"Previsão do tempo: Tempo negro. Temperatura sufocante. O ar está irrespirável. O país está sendo varrido por fortes ventos. Máx.: 38º, em Brasília. Mín.: 5º, nas Laranjeiras". Com essa previsão do tempo, publicada na primeira página do Jornal do Brasil em 14 de dezembro de 1968, o jornalista Alberto Dines (1932-2018) tentava driblar a censura para noticiar o AI-5, que deu poderes de exceção aos generais para reprimir opositores da ditadura.
Naqueles dias, atitudes como a de Dines poderiam resultar em prisão, tortura e morte. Transposta para o Brasil hoje e guardadas as diferenças históricas, a alegoria meteorológica é de assombrosa atualidade. Sob Bolsonaro, doentes morrem por falta de ar. As instituições sufocam. Ele e sua súcia de bandoleiros semeiam tormentas toda vez que ameaçam com golpe.
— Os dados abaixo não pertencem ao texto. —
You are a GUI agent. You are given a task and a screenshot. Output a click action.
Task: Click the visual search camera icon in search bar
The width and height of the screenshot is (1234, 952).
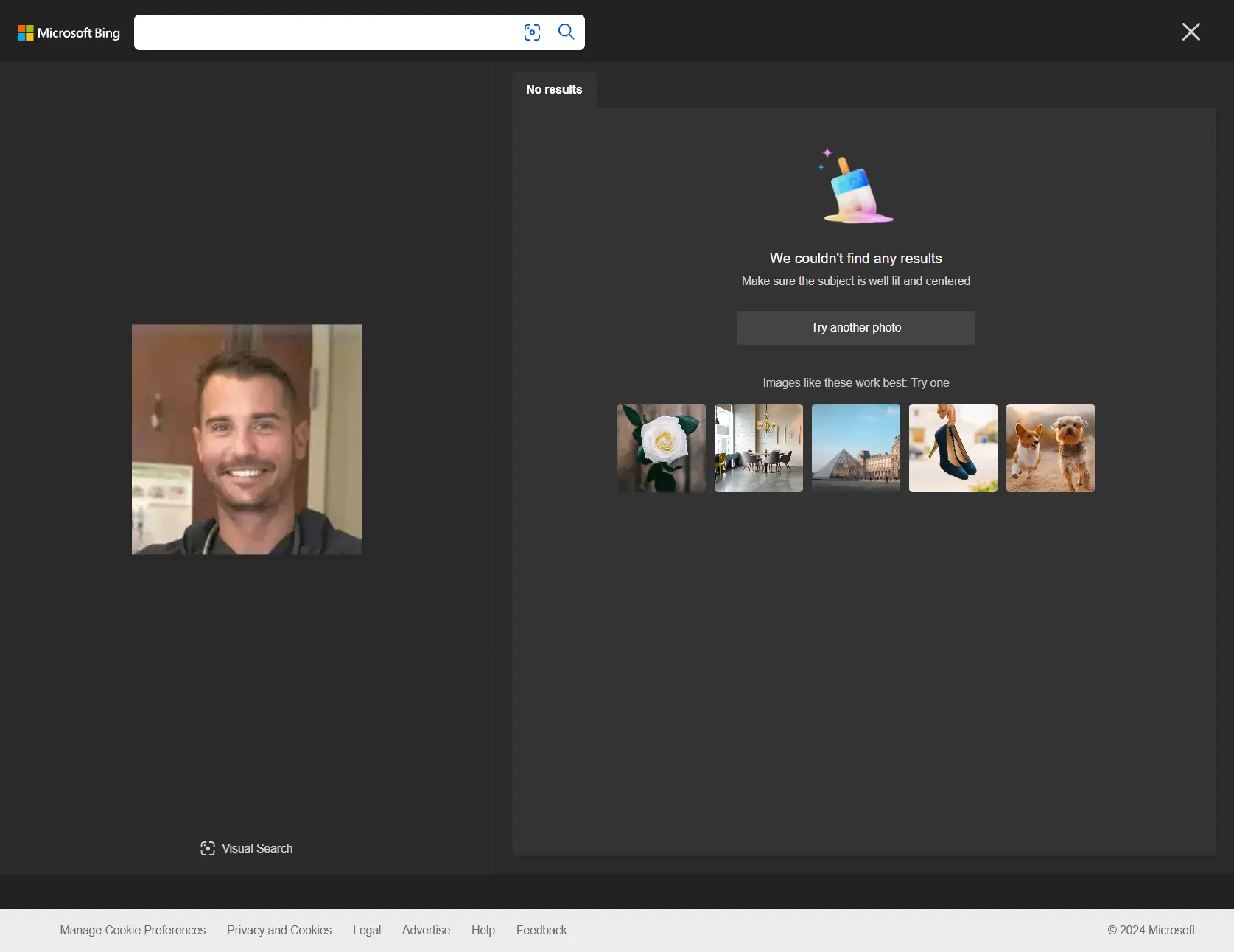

Escumalha da ditadura, Bolsonaro, se pudesse, mandaria todos os jornalistas para a "ponta da praia". Nesta semana, contrariado com uma publicação, o boca-suja do Planalto despejou seu vocabulário de espelunca contra a imprensa, mais uma vez. Aos gritos, o presidente-sem-decoro da República mandou o jornalismo brasileiro para a pqp e que os jornalistas enfiassem latas de leite condensado "no rabo".
A grande imprensa, em geral, aceitou os xingamentos da maior autoridade do país sem reação que não o silêncio e a cabeça baixa. Quem cala consente, rebaixa sua dignidade e deixa portas abertas para coisa pior. A perplexidade não pode ser individual nem ficar restrita às redes sociais. Os grandes veículos deveriam se juntar às entidades representativas do setor para exigir, no mínimo, uma reparação judicial.
Na campanha de 2018, a imprensa naturalizou Bolsonaro, dando-lhe o benefício de uma falsa equivalência entre dois "extremos" inexistentes. Seus ataques ao jornalismo não podem ser naturalizados. A reação a eles requer coragem e inteligência. O exemplo de Dines mostra que já fomos capazes disso. E em momentos mais difíceis.